BYO-LLM overview
Large language models (LLMs) are game changers in the ever-evolving post-generative artificial intelligence (gen AI) world. They have reshaped our understanding and utilization of AI/ML, transforming how we interact with data, automate processes, and derive insights by easing time-consuming tasks, such as data labeling.
For instance, financial institutions must carefully monitor client-employee interactions, both in text and audio formats, to ensure compliance with regulations and prevent financial and reputational damage. Analyzing these interactions can be a labor-intensive process that requires extensive labeling. That’s where gen AI comes into play, automating the entire process. However, highly regulated institutions often face challenges in adopting such technologies due to the need to vet additional vendors and navigate a complex compliance onboarding process.
This is where Teradata’s Bring Your Own Large Language Model (BYO-LLM) comes in. Teradata understands these needs and has developed the capabilities to implement generative AI that is Trusted AI within its Teradata VantageCloud Lake environments.
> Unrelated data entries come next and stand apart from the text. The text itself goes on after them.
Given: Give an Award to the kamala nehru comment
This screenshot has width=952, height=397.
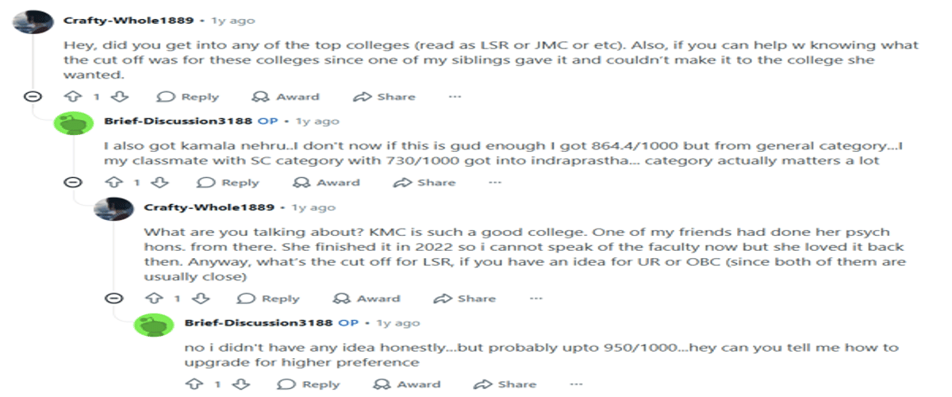Looking at the screenshot, I should coord(326,183).
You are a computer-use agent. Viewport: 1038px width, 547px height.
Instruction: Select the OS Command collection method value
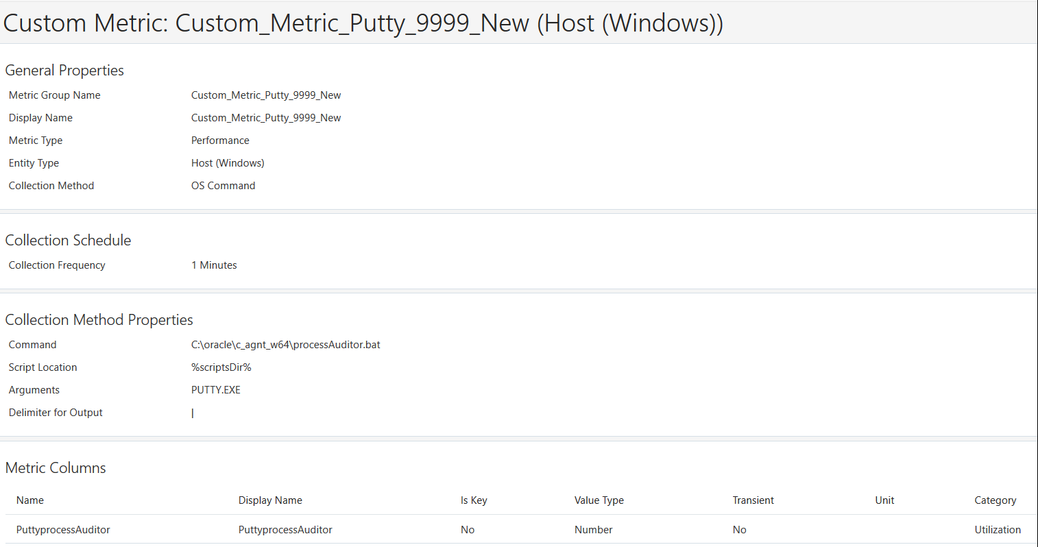tap(223, 186)
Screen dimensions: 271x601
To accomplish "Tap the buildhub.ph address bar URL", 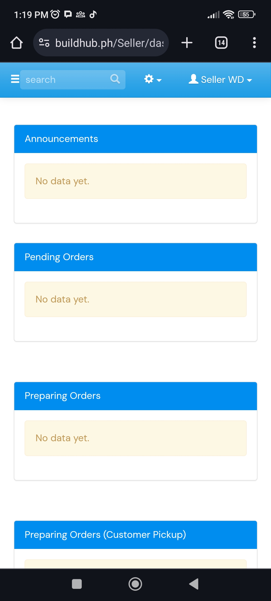I will pyautogui.click(x=109, y=43).
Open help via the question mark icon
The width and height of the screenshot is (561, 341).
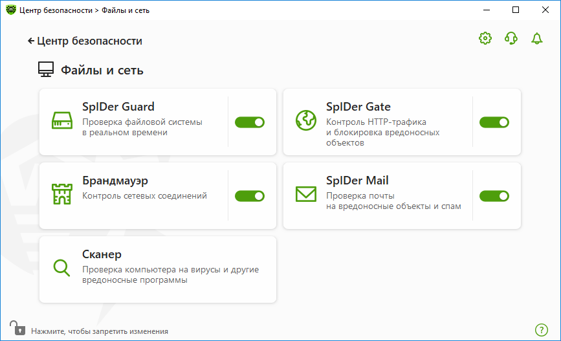click(542, 330)
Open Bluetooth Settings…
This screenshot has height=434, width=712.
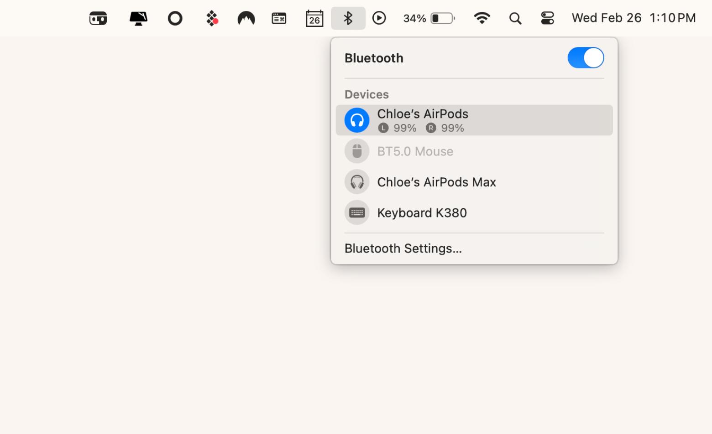pos(403,248)
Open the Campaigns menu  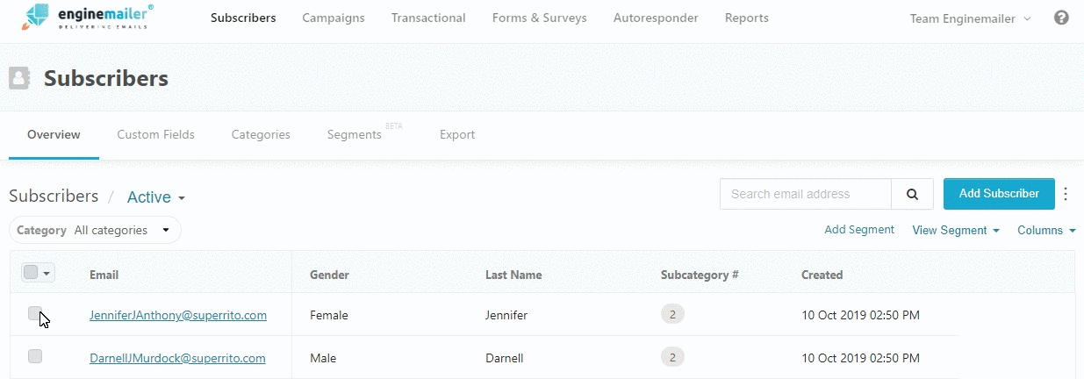point(334,18)
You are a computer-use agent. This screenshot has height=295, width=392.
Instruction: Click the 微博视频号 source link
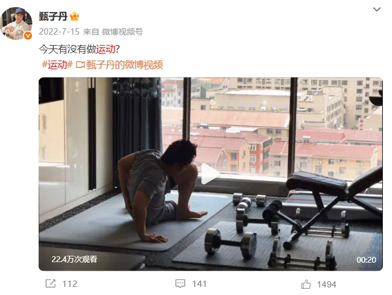click(x=122, y=32)
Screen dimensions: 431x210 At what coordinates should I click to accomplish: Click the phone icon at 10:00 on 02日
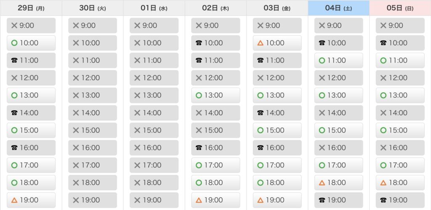tap(199, 43)
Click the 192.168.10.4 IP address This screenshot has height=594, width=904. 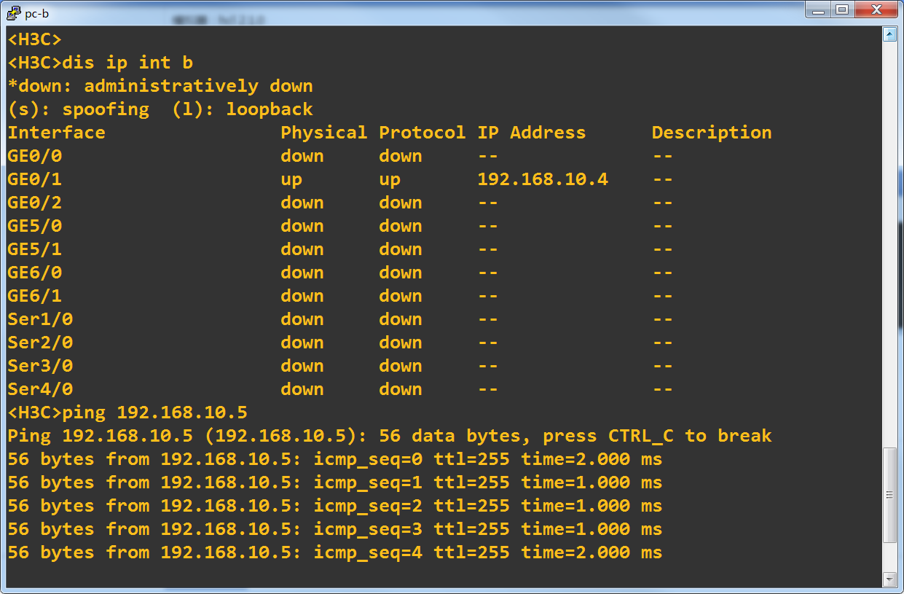point(542,179)
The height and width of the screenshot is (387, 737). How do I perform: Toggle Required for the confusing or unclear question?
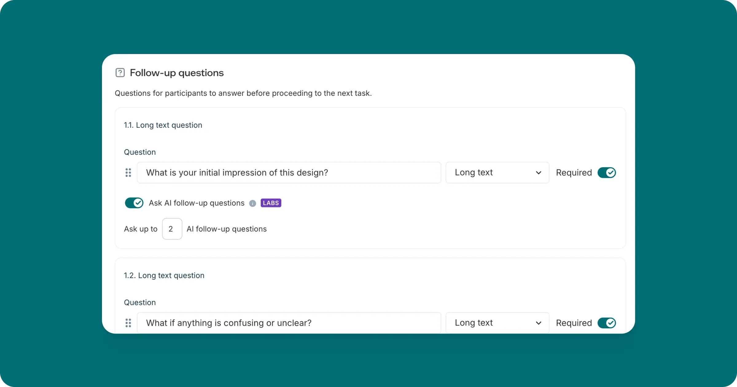606,323
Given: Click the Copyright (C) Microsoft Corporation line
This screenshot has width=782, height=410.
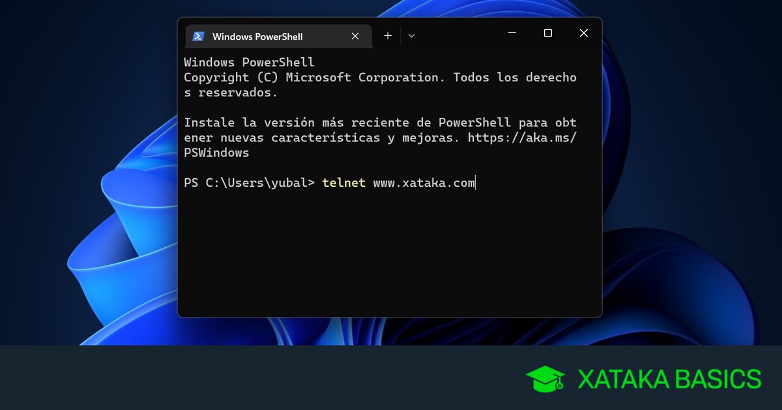Looking at the screenshot, I should (x=311, y=77).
This allows data scientists, AI specialists, analytics leaders, and data practitioners to fully leverage open source LLMs with the greatest degree of control.
Let’s dive a little deeper into BYO-LLM!
What is BYO-LLM?
Bring Your Own LLM is a capability of Teradata’s Open Analytics Framework that lets you seamlessly integrate open-source LLMs from popular AI communities like Cohere, Hugging Face, and Meta Llama into VantageCloud Lake and harness the full potential of open-source LLMs.
Open Analytics Framework is a scalable and extensible framework for executing third-party open-source and custom analytics within the analytics compute group of VantageCloud Lake. You can think of Open Analytics Framework as a framework that allows you to create different Python environments with various package versions and requirements for use in your VantageCloud Lake system. And these environments can be GPU powered!
The combination of LLMs and GPU processing significantly boosts performance, leading to a larger impact. To support these capabilities, Teradata has added a new Analytic GPU cluster to the VantageCloud Lake environment, offering both CPU and GPU instances, allowing you to choose the processing power that best meets your requirements.
Currently, BYO-LLM is available with VantageCloud Lake on AWS, with plans to expand to Microsoft Azure and Google Cloud soon.
How does BYO-LLM work with VantageCloud Lake?
Bringing your own LLMs to VantageCloud Lake using the Open Analytics Framework is simple and involves just a few steps.
1. Provision an analytics compute group in your VantageCloud Lake instance
VantageCloud Lake is Teradata’s cloud-native analytics and data platform that provides lakehouse deployment patterns along with the ability to run independent elastic workloads using an object storage-centric design. To effectively implement BYO-LLM, it’s essential to ensure that your VantageCloud Lake system is provisioned with analytics compute group. Depending on the size of the model, you may need to allocate a GPU-powered compute group.
Create an Analytic type of compute group
Additionally, you’ll need your Open Analytics endpoint along with the corresponding connection string, both of which can be conveniently obtained from the VantageCloud Lake dashboard.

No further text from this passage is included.